Quick-Freeze-Verfahren für Daten genügt der EU nicht

Die EU-Kommission hat einen Vorschlag des Bundesjustizministeriums abgelehnt, wie sich der Streit um die Vorratsdatenspeicherung beilegen ließe. Michele Cercone, Sprecher von EU-Innenpolitik-Kommissarin Cecilia Malmström, erklärte, das von Bundesjustizministerin Sabine Leutheusser-Schnarrenberger (FDP) vorgeschlagene Quick-Freeze-Verfahren genüge den Anforderungen des EU-Rechts nicht. Das schreibt die Frankfurter Allgemeine Zeitung.

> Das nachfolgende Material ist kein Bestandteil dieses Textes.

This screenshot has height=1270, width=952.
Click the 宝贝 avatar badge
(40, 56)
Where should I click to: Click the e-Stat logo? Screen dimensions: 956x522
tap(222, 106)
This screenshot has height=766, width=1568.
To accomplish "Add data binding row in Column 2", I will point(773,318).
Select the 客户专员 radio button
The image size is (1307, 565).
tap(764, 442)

„Damit das ganz klar ist: Dieses System kann nicht als Umsetzung der EU-Richtlinie zur Vorratsdatenspeicherung angesehen werden“, sagte Cercone. Es gehe nicht weit genug und sei nicht so effektiv, wie es die Vorgaben der Richtlinie verlangten. Leutheusser-Schnarrenberger hatte nach Informationen der FAZ geplant, einen auf dem Quick-Freeze-Verfahren basierenden Gesetzentwurf ins Bundeskabinett einzubringen, um eine Klage der EU-Kommission abzuwenden. Dabei werden Daten erst bei Verdacht einer Straftat „eingefroren“.

Wie vorab bekannt geworden war, hat die EU der Bundesregierung am gestrigen Donnerstag eine letzte Frist von vier Wochen gesetzt, „um einen vertragsgemäßen Zustand“ herzustellen. Das jahrelange Mauern Deutschlands sei „ein Bruch der EU-Gesetze und erschwert die Verbrechensbekämpfung“, zitiert die Morgenpost Kommissionssprecher Cercone.

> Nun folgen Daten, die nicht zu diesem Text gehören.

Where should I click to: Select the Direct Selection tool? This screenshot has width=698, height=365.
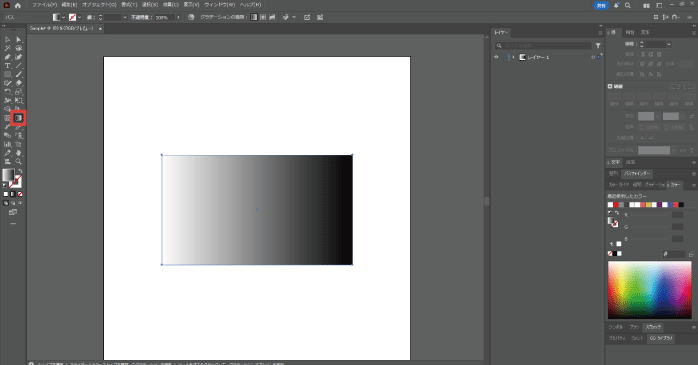[x=18, y=40]
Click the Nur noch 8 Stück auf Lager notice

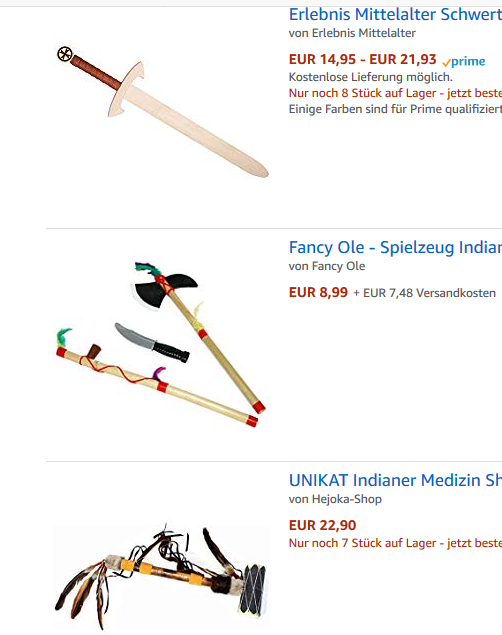coord(395,93)
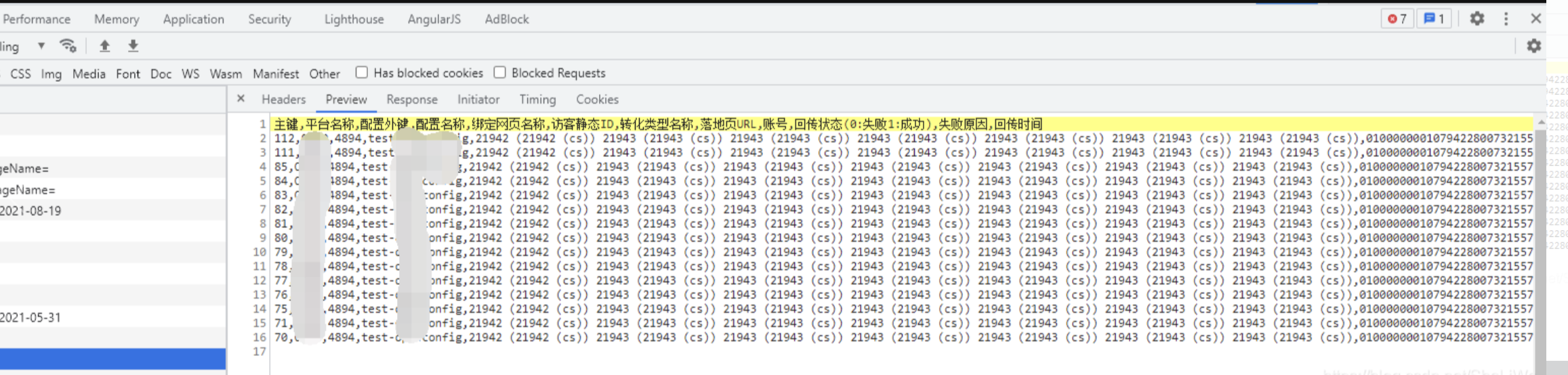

Versäumt es die Regierung, der Aufforderung nachzukommen, droht eine Klage vor dem Europäischen Gerichtshof (EuGH). Im ungünstigsten Fall bekommt Deutschland dann ein Zwangsgeld aufgebrummt. Schweden war vor zwei Jahren verurteilt worden (Az. C-185/09), kam aber zunächst vergleichsweise glimpflich davon: Es musste lediglich die Gerichtskosten tragen. Die dortige Regierung weigert sich ebenfalls, die Richtlinie zur Vorratsdatenspeicherung in nationales Recht umzusetzen.

Ende Mai 2011 brachte die EU-Kommission Schweden erneut vor Gericht (Az. C-270/11). Sie fordert 9597 Euro pro Tag zwischen dem ersten und zweiten EuGH-Urteil und 40.947,20 Euro für jeden Tag der Nichtumsetzung nach dem zweiten Urteil. Das Verfahren ist noch anhängig.

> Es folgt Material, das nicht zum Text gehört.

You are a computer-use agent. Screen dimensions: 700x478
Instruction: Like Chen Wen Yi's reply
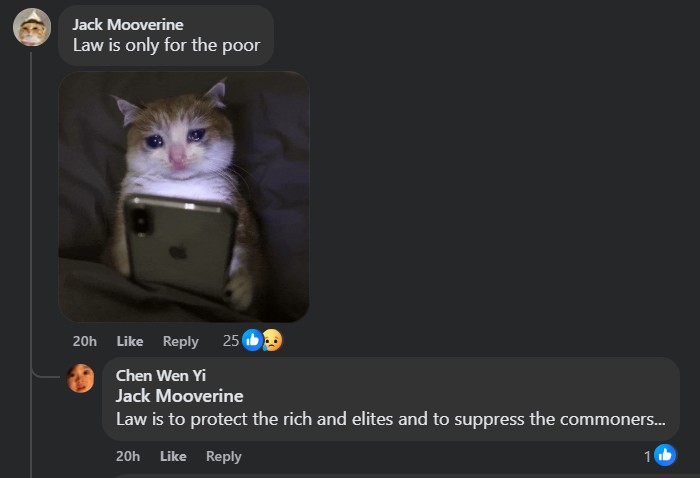tap(173, 456)
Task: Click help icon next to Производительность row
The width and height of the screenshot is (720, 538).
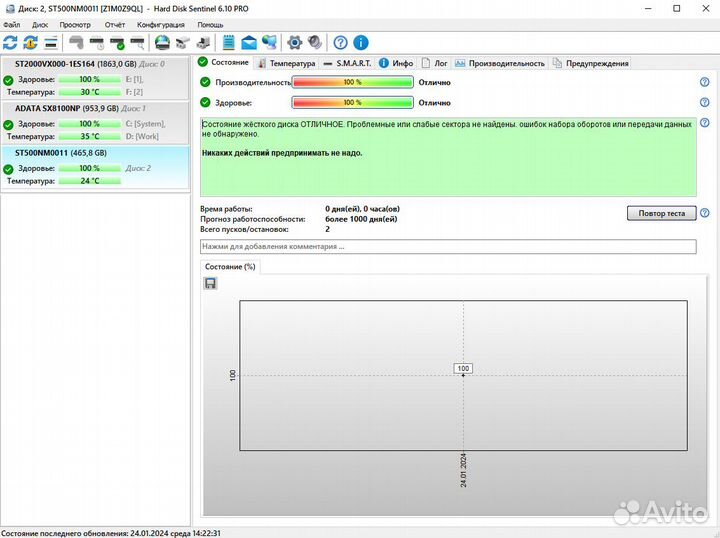Action: pos(704,82)
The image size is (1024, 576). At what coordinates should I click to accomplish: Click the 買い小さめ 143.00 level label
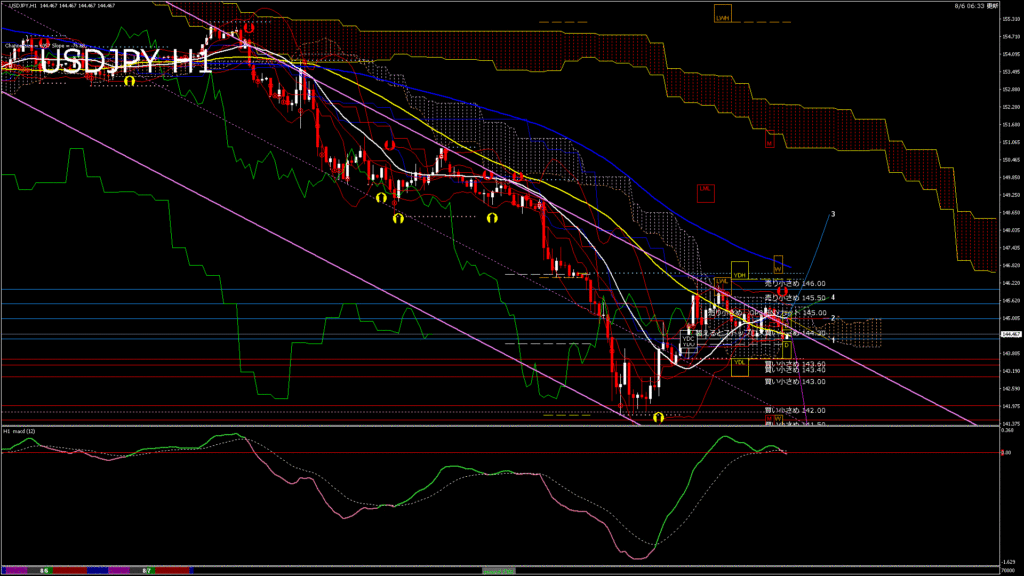point(795,382)
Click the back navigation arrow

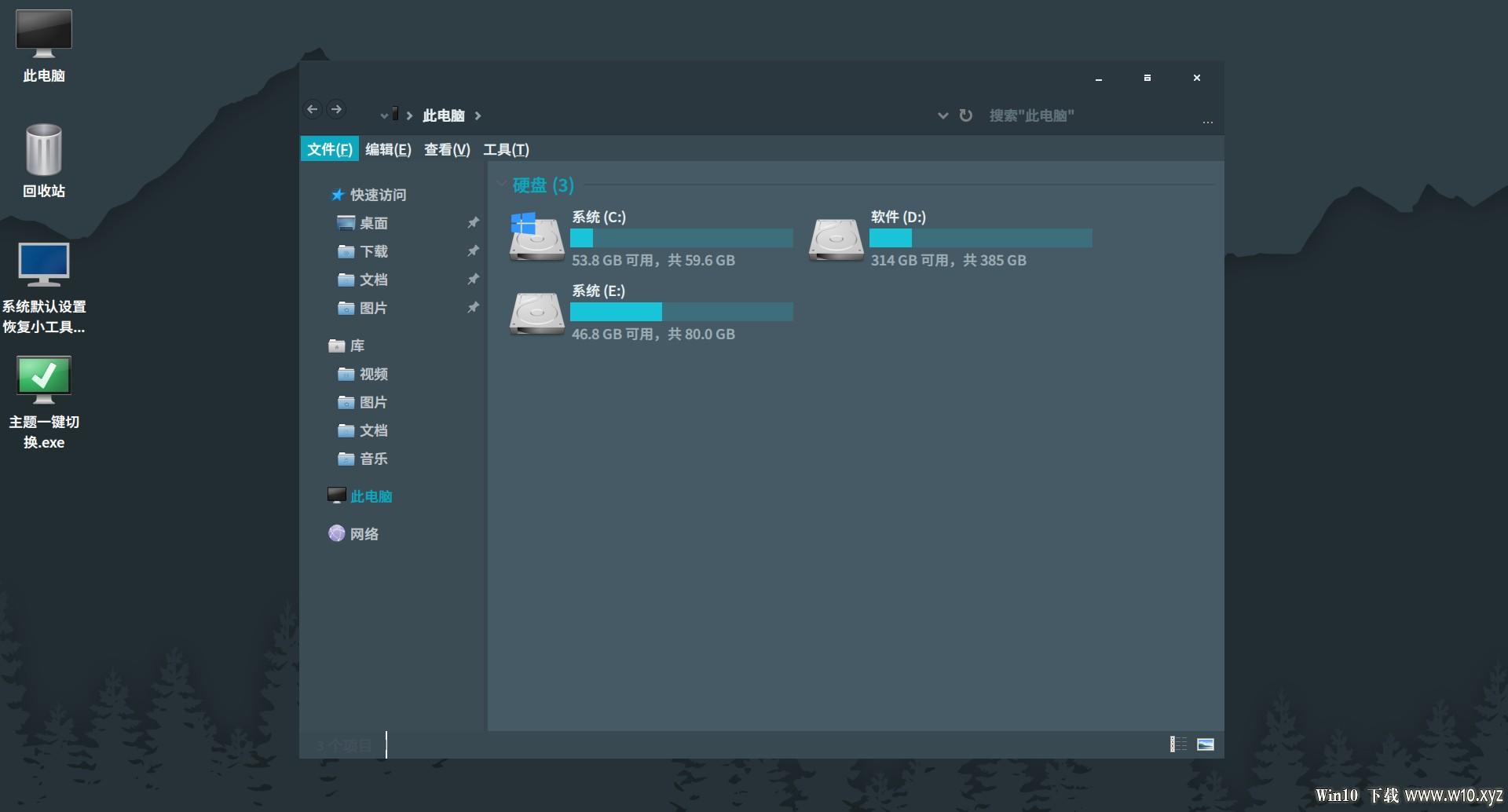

Eine Studie des Bundesjustizministeriums kam indes zum Ergebnis, dass die Vorratsdatenspeicherung in Deutschland nicht zu höheren Aufklärungsquoten bei Ermittlungen geführt habe. Die Autoren werteten neben eigenen Quellen eine umfangreiche Datensammlung aus – etwa die Aufklärungsquoten von 1987 bis 2010 sowie Informationen aus Ländern, in denen eine Zeit lang Daten auf Vorrat gespeichert wurden.

„Die Studie zeigt, dass die Notwendigkeit der Vorratsdatenspeicherung nicht empirisch belegt, sondern nur ein Gefühl der Praktiker ist“, sagte Justizstaatssekretär Max Stadler (FDP). Ermittler „verweisen auf Einzelfälle, die sie dann als typisch bezeichnen“. Solche Behauptungen seien weder belegt noch belegbar.